Credit Decisions Best practice principles ordain that the final decision on a credit application should not rest exclusively with the appraiser(s). Normally, decisions are taken by a Credit Committee/Board consisting of senior Fund executives who have not had any connection with the evaluation process. (Non executives who may offer particular expertise may be co-opted as members of the Committee/Board. In some circumstances, particularly where there is a high volume of applications, decision making powers may be delegated to executives, usually within clearly defined monetary limits.). The final decision stage, in effect, obliges the evaluator(s) to justify the findings on the application and the evaluation report becomes a final credit decision submission. The format of the report/submission will vary depending on the policy priorities of the Fund. The following format is a reasonable example of the form that such a submission should take : • Name, age address of promoters • Promoters work experience, qualifications • Legal status of enterprise • Brief description of project • Annual output - units / value / utilization rate • Markets / sales :

Targets - units / value Main customers Competition Market description / trends Competitive advantages

• Materials / components Suppliers Reliability / delivery Alternatives Cost / price trends

• Employment Number / skills Availability Cost

Machinery and equipment List / justification Cost including installation Technical status / capacity Spares supplies / maintenance

• Management Structure / functions / expertise

Control systems • Financing

Needs - fixed assets / working capital / other (e.g. stand by credits) Sources - equity / credit sought / other Analysis - performance to date (if existing enterprise), forward projections

• Collateral Security offered / utility / realizable value

• Appraiser report SWOT analysis Credit recommendations Special conditions (e.g., strengthening of accounting function)
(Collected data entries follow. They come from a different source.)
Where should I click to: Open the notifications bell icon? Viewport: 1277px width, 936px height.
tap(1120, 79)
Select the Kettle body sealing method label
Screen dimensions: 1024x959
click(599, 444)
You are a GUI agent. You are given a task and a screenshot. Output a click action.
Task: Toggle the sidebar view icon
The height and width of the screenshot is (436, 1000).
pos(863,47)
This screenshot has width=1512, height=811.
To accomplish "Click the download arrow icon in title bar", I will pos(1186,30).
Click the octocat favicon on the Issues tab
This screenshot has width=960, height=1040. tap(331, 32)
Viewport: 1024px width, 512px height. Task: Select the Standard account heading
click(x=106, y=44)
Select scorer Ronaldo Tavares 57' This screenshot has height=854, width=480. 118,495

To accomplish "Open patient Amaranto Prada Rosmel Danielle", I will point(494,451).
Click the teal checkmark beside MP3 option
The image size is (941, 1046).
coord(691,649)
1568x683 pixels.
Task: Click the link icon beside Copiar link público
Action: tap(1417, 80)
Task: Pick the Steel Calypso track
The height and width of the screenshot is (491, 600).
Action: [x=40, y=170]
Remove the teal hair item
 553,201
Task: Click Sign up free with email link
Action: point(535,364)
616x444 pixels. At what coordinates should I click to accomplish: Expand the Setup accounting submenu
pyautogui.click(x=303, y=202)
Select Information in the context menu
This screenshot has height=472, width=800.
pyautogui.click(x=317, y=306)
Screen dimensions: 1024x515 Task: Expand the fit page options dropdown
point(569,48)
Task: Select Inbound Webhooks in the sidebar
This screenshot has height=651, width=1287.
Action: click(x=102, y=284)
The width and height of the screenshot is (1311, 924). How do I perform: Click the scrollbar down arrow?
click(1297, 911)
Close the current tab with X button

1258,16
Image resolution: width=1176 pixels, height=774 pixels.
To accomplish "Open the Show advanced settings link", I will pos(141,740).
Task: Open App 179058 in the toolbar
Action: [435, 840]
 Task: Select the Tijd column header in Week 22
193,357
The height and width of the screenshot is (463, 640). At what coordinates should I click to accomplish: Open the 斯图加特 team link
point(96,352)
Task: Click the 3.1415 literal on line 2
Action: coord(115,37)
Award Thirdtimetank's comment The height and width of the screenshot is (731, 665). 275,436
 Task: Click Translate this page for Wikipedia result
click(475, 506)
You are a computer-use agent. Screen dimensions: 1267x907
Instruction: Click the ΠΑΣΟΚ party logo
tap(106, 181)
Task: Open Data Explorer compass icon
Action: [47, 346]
This example relates to a manufacturing project. It can be easily adapted for other types of enterprises. Likewise, provision can be made for special conditions - employment targets to include numbers of miners or their immediate family. It is also useful to include a project checklist to ensure that project policy guidelines and procedures are satisfied. This could take the following form :

Yes / No 1. Credit recommended within $5,000 limit 2. Percentage of credit funding does not exceed 60% 3. Application form completed and signed off 4. Interview(s) held with promoter(s) 5. Sensitivity analysis on market / sales 6. Internal consistency - employment / output / sales 7. Profit and Loss A/c projection(s) furnished 8. Cashflow projection(s) furnished 9. Balance Sheet projection(s) furnished 10. Peak borrowing in cashflow at … is covered 11. Promoter(s) equity agreed and confirmed 12. Collateral realisable 13. Collateral valued at …. v credit of …… 14. Management capacity acceptable 15. No adverse finding in personal references 16. Means of providing management accounts 17. Miners/family members will comprise …% of labourforce

ANNEX No. 7

to micro-credit scheme

Specimen format of a Credit Agreement is as follows:

AGREEMENT DATED ……….200X BETWEEN

a) Insert name and address of company ('the Client'), and b) Insert name and address of Lender WHEREAS (A) DEFINITIONS (1) In this Agreement unless the context requires otherwise: - (i) The expressions 'the Client' and 'the Lender' include their respective successors in title; (ii) The masculine shall include the feminine and the singular shall include the plural and vice versa and, where there are two or more people included in the expression 'the Client ', obligations entered into by the Client shall be deemed to be made by them jointly and individually; (iii) 'the Credit' means the credit referred to in Recital (C) below including any accrued interest; (B) PARTICULARS OF THE CLIENT The Client proposes to carry/carries on the business of (insert description), hereinafter 'The Business' (C) THE CREDIT FACILITY The Lender has agreed, at the request of the Client, to make a credit to the Client of (state amount) ('the Credit') with accrued interest (state interest) for the benefit of the Business. IT IS NOW AGREED AND DECLARED by the Client and the Lender as follows

EXTENT AND AVAILABILITY OF THE LOAN 1. The Lender shall advance the Credit to the Client and the Client shall repay the Credit together with interest on the outstanding balance of the Credit from time to time in the way and at the rate specified in the First Schedule to this Agreement LATE PAYMENT OF INTEREST 2. If any interest payable by the Client remains unpaid for 28 days after its due date for payment, then such interest shall be added to and form part of the Credit (or such part of the Credit that remains unpaid) and shall subsequently be subject to interest and all other terms of this Agreement. EVENTS GIVING RISE TO IMMEDIATE REPAYMENT 3. The Credit shall become immediately repayable without demand by the Lender in any of the following events: - 3.1 If the Client is in default for ___ days in payment of an installment of, or any interest, on the Credit; 3.2 If the Client defaults in observing or performing any of the obligations contained in or implied by this Agreement; 3.3 If a Receiver shall be appointed over the Client 's assets or any part of such assets; 3.4 If a Judgement or Order of any Court is made against the Client for payment of any sum of money and is not complied with within ___ days; 3.5 If execution or distress is levied upon or against any of the possessions or property of the Client and is not paid within ___ days; 3.6 If the Client ceases or threatens to cease to carry on all or, in the opinion of the Lender, a material part of the Business; 3.7 If the Client shall, without the prior written consent of the Lender, create or attempt to create any mortgage or charge or other form of security in any way upon the property or assets or any part of the property or assets of the Client except as may arise in the normal course of carrying on the Business of the Client; 3.8 If the Business is relocated outside the region in which the Lender’s remit applies.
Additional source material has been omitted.